Qualora l’interessato non possa attendere i tempi necessari all’arrivo del Nulla Osta, verrà rilasciato un documento di viaggio provvisorio che consenta solo il rientro nel Paese di residenza.

Che cosa fare in caso di furto o smarrimento della carta d’identità all’estero?

E’ opportuno sporgere denuncia presso le locali autorità di Polizia e contattare la rappresentanza diplomatico-consolare italiana sul posto.

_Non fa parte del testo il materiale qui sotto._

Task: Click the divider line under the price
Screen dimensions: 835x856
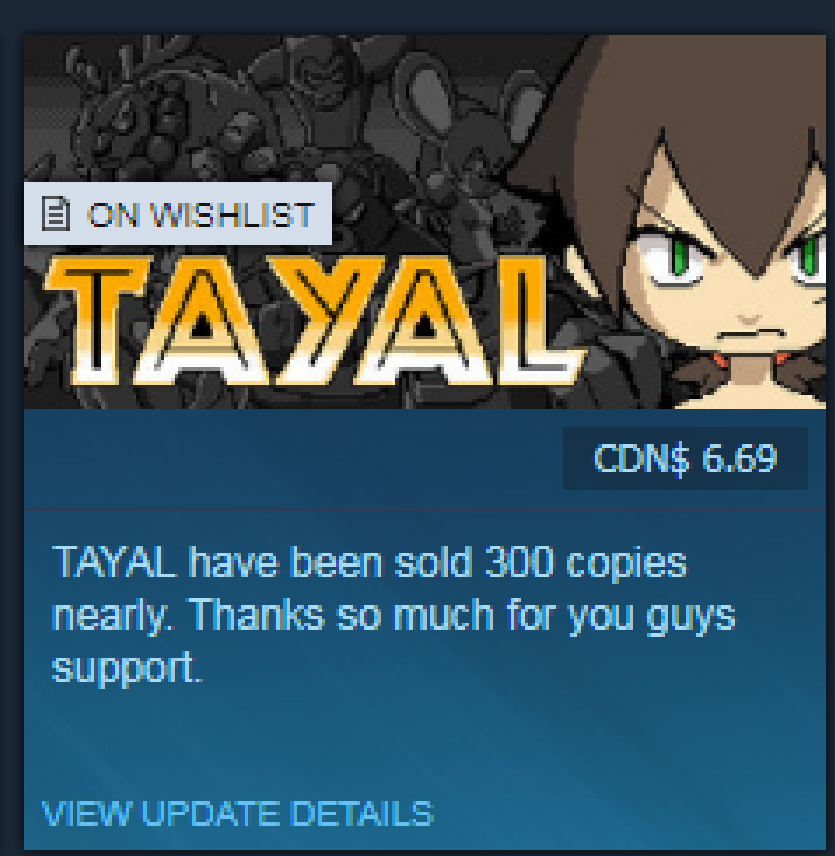Action: click(x=425, y=508)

Il cittadino italiano iscritto all’AIRE (Anagrafe Italiani Residenti Estero) che abbia subito il furto o abbia smarrito la carta d’identità in uno dei Paesi dell’Unione Europea, in Svizzera, Norvegia, nel Principato di Monaco o a San Marino, potrà ottenere il rilascio di una nuova carta d’identità in formato cartaceo.

In tutti gli altri casi, l’ufficio consolare rilascerà, ove necessario, un documento di viaggio provvisorio che consenta solo il rientro nel Paese di residenza.

In entrambi i casi, l’interessato dovrà presentarsi personalmente all’ufficio consolare munito, quanto meno, della seguente documentazione:

  • denuncia alla locale autorità di Polizia;
  • 2 fotografie (uguali, frontali, a colori formato 35x40 mm);
  • eventuali altri elementi che possano agevolare l’identificazione (tesserino sanitario, patente di guida, porto d’armi, fotocopia del documento rubato o smarrito, ecc.)

L’assistenza sanitaria vale anche durante i viaggi all’estero?

Informazioni aggiornate sull’assistenza sanitaria all’estero sono reperibili sul sito del Ministero della Salute alla sezione Assistenza sanitaria.